# AI Safety Guidelines

This material was adapted from the KoboldAI Discord server because it does a very good job of laying out the state of technology in simple terms. The license and authorship under which it was published is unknown, but the spirit is clearly one with intent to be shared. If any of the material on this page can help you or someone vulnerable, please reproduce it without restriction.

# AI systems lie confidently ("hallucinations")

AI systems, which include Large Language Models (LLMs) are designed to generate believable answers, but there is no guarantee that these answers are truthful, either in factuality or intent.

LLMs have been trained on an unfathomable number of samples of writing, covering an enormous range of topics, from benign and informational to dark and horrific. They have been tuned to present mastery of language and can quickly write compelling, convincing responses with any mix of what they have learned.

While this can be highly entertaining and often useful, when the AI does not know, or cannot access, a specific detail, its design is to produce something, which means that it will invent false information and continue writing from there as though it were true. This means that it is impossible to accept anything presented at face-value, as though you are dealing with a pathological liar who only wants to earn your trust.

For roleplaying applications, this can be great: exaggerations and surprise twists make for fun stories. For life advice or answers to important questions, this is extremely bad because the machine will do its best to try to make you believe something that is not true.

# AIs are not suitable for use as therapists, counselors, or advisors of any kind

People struggling with stress, whether they can healthily manage it or not, often try to hide their problems from others. It's social nature, and we all do it. This can make it very tempting to want to confide in a machine that you can turn off or walk away from without the fear of a friend or family member learning some secret you don't want to share. This, however, is extremely dangerous: there have been multiple reported cases of people harming themselves or others due to excessive trust in these machines (e.g., https://www.bbc.com/news/articles/cgerwp7rdlvo).

Because LLMs were engineered to maintain engagement with their users and to invent false information to keep a chat going indefinitely, the responses you can expect to receive to a question will invariably be unpredictable and, in some way, wrong. This, coupled with our own tendencies as humans to try to present ourselves in the best possible light, means that, even if they were capable of understanding your problems and not just responding with what you have indicated you want to hear, means that we subconsciously guide them towards the outcome we want to see.

When writing a story that explores a mechanical interpretation of the human psyche, this can be fun.
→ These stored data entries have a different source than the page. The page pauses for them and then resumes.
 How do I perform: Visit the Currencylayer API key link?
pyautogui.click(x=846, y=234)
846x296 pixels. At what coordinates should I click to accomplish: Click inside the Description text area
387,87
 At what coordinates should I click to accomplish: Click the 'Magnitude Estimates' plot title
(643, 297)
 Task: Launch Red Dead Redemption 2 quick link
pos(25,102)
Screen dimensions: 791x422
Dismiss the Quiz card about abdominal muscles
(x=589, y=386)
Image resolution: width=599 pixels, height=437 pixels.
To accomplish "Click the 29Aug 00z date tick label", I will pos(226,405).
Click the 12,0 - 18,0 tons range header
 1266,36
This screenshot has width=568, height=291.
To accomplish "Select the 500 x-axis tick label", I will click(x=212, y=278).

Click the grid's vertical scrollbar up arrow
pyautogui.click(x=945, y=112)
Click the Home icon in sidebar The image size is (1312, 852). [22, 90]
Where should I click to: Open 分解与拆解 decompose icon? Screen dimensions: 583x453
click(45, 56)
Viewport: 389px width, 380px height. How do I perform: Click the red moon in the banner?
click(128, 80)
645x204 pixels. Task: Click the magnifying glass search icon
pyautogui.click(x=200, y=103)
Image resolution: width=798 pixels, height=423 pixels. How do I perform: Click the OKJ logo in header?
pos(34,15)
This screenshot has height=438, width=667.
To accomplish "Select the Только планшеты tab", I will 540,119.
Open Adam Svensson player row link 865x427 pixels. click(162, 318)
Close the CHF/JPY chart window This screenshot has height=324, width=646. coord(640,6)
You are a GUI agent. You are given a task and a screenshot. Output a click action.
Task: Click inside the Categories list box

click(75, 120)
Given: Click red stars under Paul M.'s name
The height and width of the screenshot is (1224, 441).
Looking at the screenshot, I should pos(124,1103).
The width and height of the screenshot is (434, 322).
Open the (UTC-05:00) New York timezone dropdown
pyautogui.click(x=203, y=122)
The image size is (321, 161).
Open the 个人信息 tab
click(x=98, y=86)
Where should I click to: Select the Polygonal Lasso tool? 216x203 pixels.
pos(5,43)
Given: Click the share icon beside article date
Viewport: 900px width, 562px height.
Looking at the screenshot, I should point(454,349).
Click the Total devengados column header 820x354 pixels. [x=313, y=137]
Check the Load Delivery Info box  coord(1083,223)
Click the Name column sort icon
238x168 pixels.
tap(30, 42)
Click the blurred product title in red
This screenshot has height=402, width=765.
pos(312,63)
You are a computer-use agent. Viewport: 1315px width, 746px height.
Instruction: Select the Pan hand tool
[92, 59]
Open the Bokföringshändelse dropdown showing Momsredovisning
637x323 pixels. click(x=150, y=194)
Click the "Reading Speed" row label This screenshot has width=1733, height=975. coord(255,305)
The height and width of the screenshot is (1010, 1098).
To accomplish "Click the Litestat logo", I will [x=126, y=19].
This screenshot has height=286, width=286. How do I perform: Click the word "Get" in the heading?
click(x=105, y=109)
But if you need help, there is no substitute for speaking with a trained human professional: they may not understand your situation entirely from the onset, but they do genuinely want to help you and they will draw upon experience, insight, and the opportunity to do research between sessions to provide you with real support, not harmful suggestions that only perpetuate the cycle of despair.

If you are experiencing feelings of distress, anxiety, suicidal thoughts, or any other feeling that something is wrong that you cannot articulate, speaking to a machine is not the solution. If you cannot find or afford professional help, talk to your family or friends: you may be surprised at just how many people in your life have gone through a similar period and will be ready to help.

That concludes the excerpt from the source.